Enzo hatte tatsächlich seine Marathon-Läufe aufgegeben, dafür seine Stunden aufgestockt, trug noch bis weit in den Nachmittag Post aus, brauchte das Geld, seine ganze Kraft floss hier rein, Körperkraft, Lebensenergie – das war jetzt sein Marathon, und ich merkte, dass ich ihn immer noch bewundern konnte, aber nun für sein Aufgeben, was musste das für ihn bedeutet haben. – Was er wohl von meinem aktuellen Lebenswandel hielt? Ich war zu keinem normalen Bürojob in der Lage, weil ich immer noch leidenschaftlich der Kunst nachging, und dafür braucht ich einen freien Kopf, allerdings ließ mir die Familie nicht viel Raum dafür.
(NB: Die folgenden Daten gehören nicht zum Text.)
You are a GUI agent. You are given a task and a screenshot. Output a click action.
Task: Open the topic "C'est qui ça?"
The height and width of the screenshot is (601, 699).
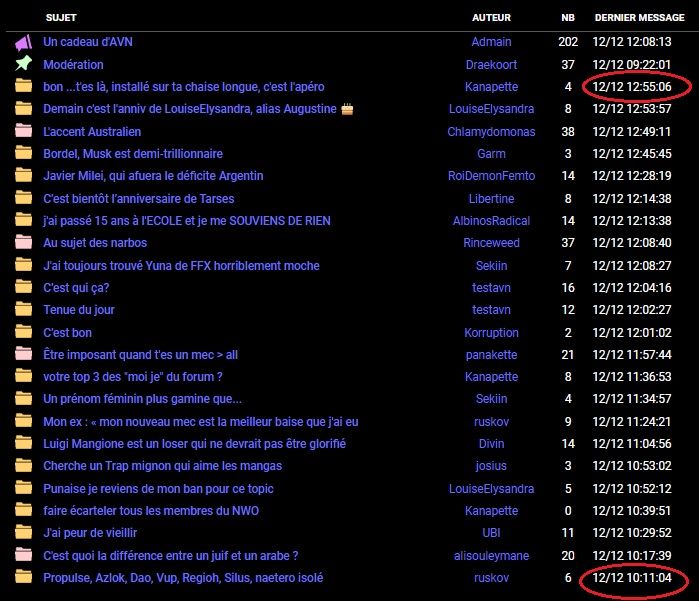pos(76,288)
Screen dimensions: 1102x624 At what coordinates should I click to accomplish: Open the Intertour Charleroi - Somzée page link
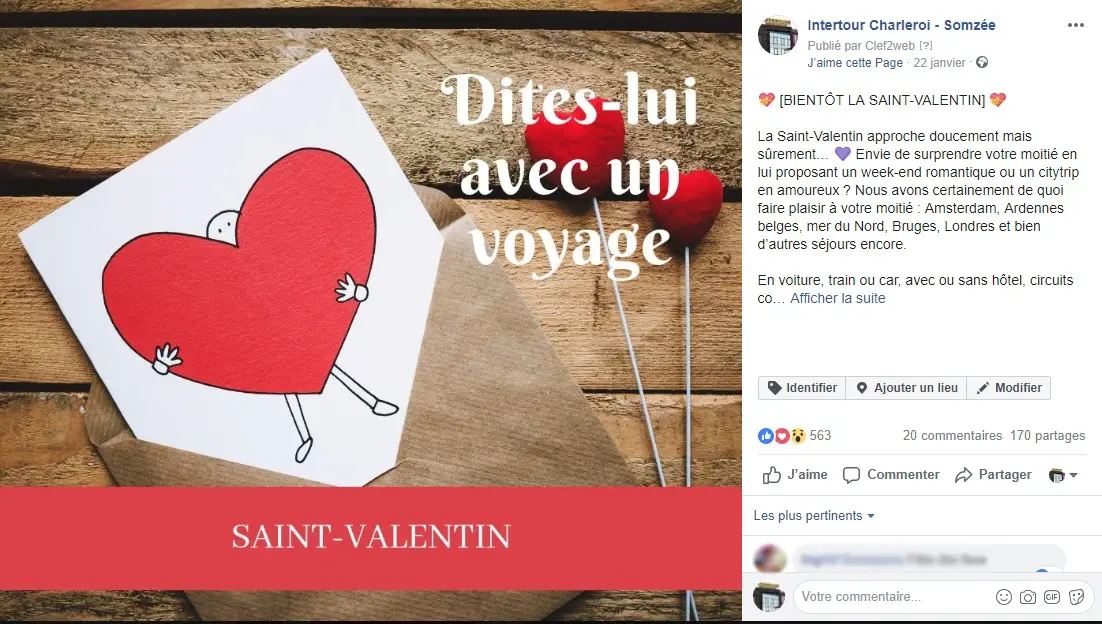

Wir wurden unterbrochen, jemand kam eilig in Strümpfen die Holztreppe runtergelaufen, er hatte anscheinend nur auf den Zeitungsboten gelauert, »Halt, warten Sie…«, ein kleiner Mann mit russischen Akzent, er war im Schlafanzug, der hastig übergeworfene Morgenmantel schleifte über den Boden, er schoss zur Briefkastenanlage und schnappte sich seine überdicke Maz, die Enzo soeben in die Briefkastenöffnung geklemmt hatte, »Bitte stecken sie die Zeitung doch immer ganz rein. Und… und…« er riss voller Wut die Werbebeilage zwischen den Seiten heraus und pfefferte sie in einen auf der Fensterbank stehenden Karton. »Die Werbung will ich nicht. Tun Sie sie doch bitte hier hinein. Dann passt die Zeitung auch besser in den Kasten.« »Aber sicher, Herr Michalski, aber sicher.« Als wir wieder auf der Straße standen, meinte Enzo: »Immer freundlich bleiben. Seine Wünsche sind natürlich ganz unrealistisch. Komm bloß nicht auf die Idee, auf so etwas einzugehen. Dann bist du verloren.«

Revolution

Beim 14. Haus kamen wir zu den aktuellen politischen Themen, Fukushima, die fehlenden Renten, … »Wir werden hier doch nur verarscht.« Der Spanier wies auf die Zeitungen und begann eine kleine Rede zu halten, der ich gar nicht ganz folgen konnte, weil ich mir die Besonderheiten der Tour zu merken versuchte. Das bisschen Geld, das er übrighatte, legte er in Gold an, und wenn es nach ihm ginge, hätten wir ein Königkreich und keine Demokratie, das hatte wenigstens noch Stil, und der neugegründete Betriebsrat hatte seiner Ansicht nach das letzte Bisschen des guten Verhältnisses zur Chefin zerstört, es gab weder Weihnachtsgeld noch Betriebsausflüge, und bald würde sowieso die ganze Firma aufgelöst, weil Zeitungen zunehmend online gelesen werden und diejenigen, die das nicht wollten, ausstarben … Enzo hatte Format, aber wo war sein Platz in der Gesellschaft? Letzten Endes versuchte er bloß zu überleben. »Mal mit Freunden abends weggehen, das rächt sich am nächsten Tag, dieses 6 Tage die Woche um 4 Uhr Aufstehen … das Alter macht sich doch irgendwie bemerkbar, ich bin jetzt 51 …« Eigentlich hieß das ja wohl, dass er einsam war.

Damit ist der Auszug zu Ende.